Al fin y al cabo, pareciera que nadie podría ser más malvado que Jean David Nau, El Olonés, que en una ocasión asaltó Maracaibo (Venezuela), tomó prisionero a un residente y lo conminó a que le dijera adónde se escondían los tesoros de la ciudad. El valeroso español se negó, a pesar de las torturas que sufrió. Entonces el francés, preso de la furia, tomó un gran cuchillo, le asestó un gran tajo en el pecho y le arrancó el corazón. Luego, se lo entregó a uno de sus secuaces y se lo hizo comer cuando aún la carne estaba palpitante. Esta historia la relató muchos años después el médico de su flota, Alexandre Olivier Exquemelin.
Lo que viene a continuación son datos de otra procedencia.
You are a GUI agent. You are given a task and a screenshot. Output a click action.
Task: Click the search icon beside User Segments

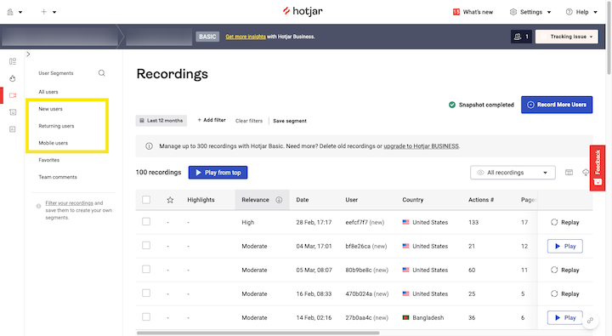101,73
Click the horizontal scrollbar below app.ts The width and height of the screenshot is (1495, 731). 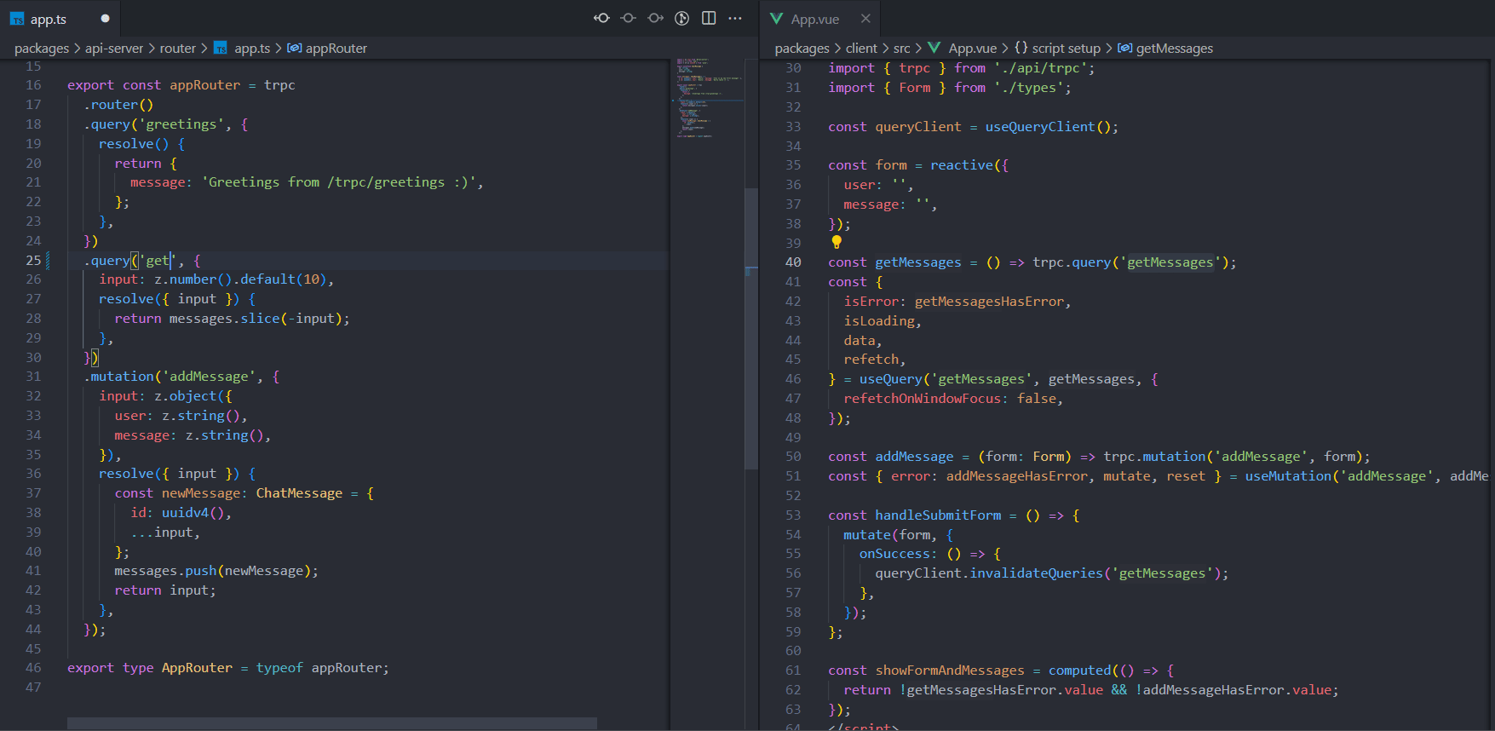click(x=332, y=723)
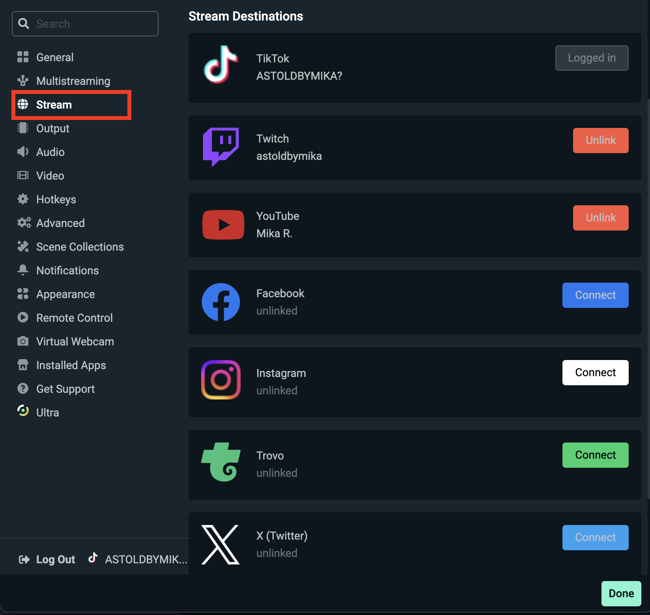Open Scene Collections settings
Screen dimensions: 650x615
coord(79,246)
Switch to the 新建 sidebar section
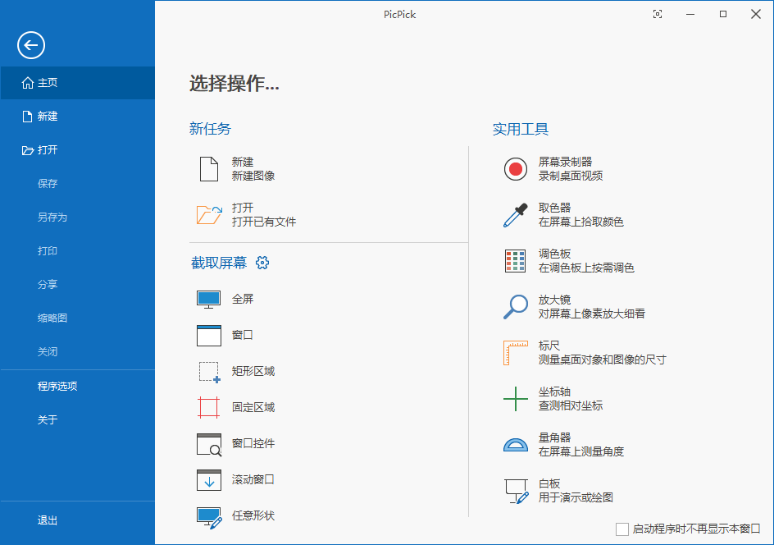This screenshot has height=545, width=774. coord(47,116)
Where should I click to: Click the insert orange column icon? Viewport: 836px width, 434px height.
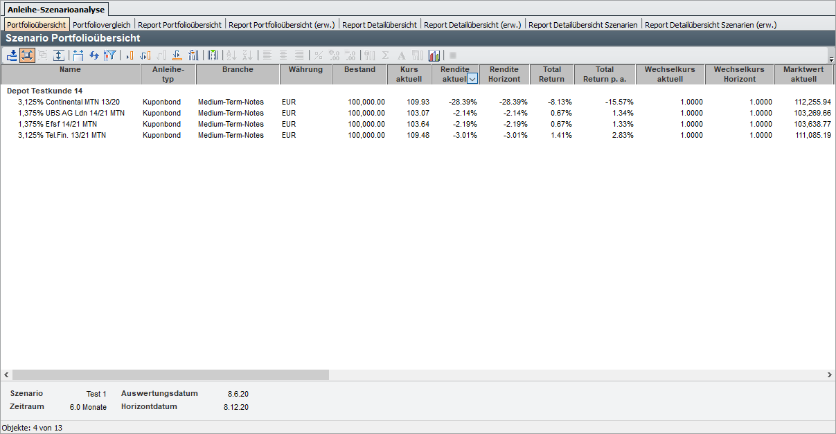tap(129, 55)
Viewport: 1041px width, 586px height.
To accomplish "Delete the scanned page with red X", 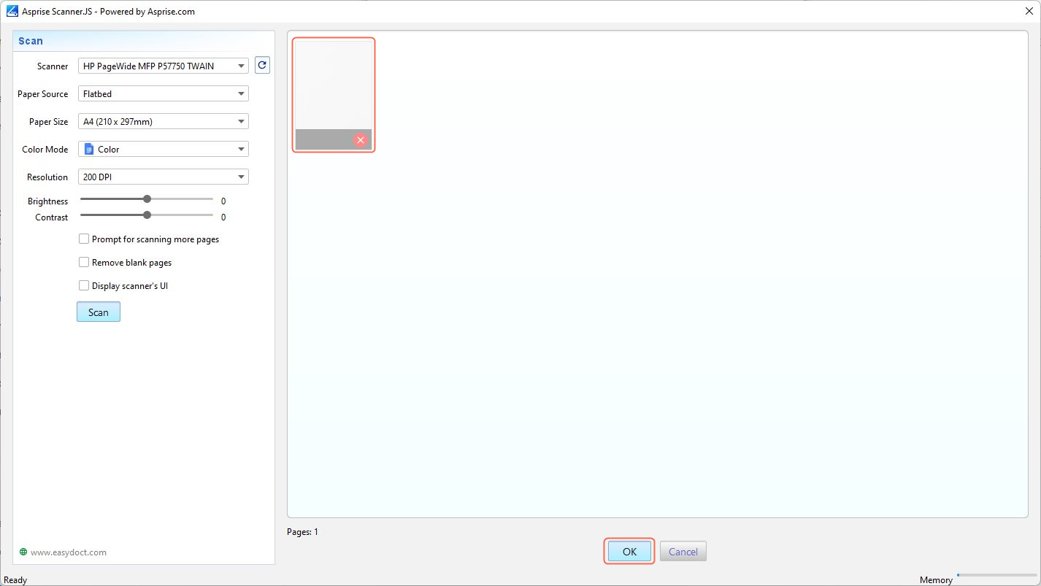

El crimen fue atroz e impresionante para los estómagos de los civilizados ciudadanos que somos los habitantes de esta ciudad portuaria en el Siglo XXI, pero en Rwanda las bandas armadas de la etnia hutu entraban en las aldeas de sus enemigos tutsis y asesinaban a hombres, mujeres y niños, luego los quemaban y en ocasiones los mutilaban. Todo por unos pozos petroleros.

Quizás los directivos de la empresa de petróleo y gas francesa Total no sean tan diferentes a su compatriota Jean David Nau, finalmente. Y, como ellos, muchos otros respetados directivos de grandes empresas podrían ser parangonados con otros piratas, saqueadores y ladrones famosos. Sus métodos no son tan diferentes, al fin y al cabo.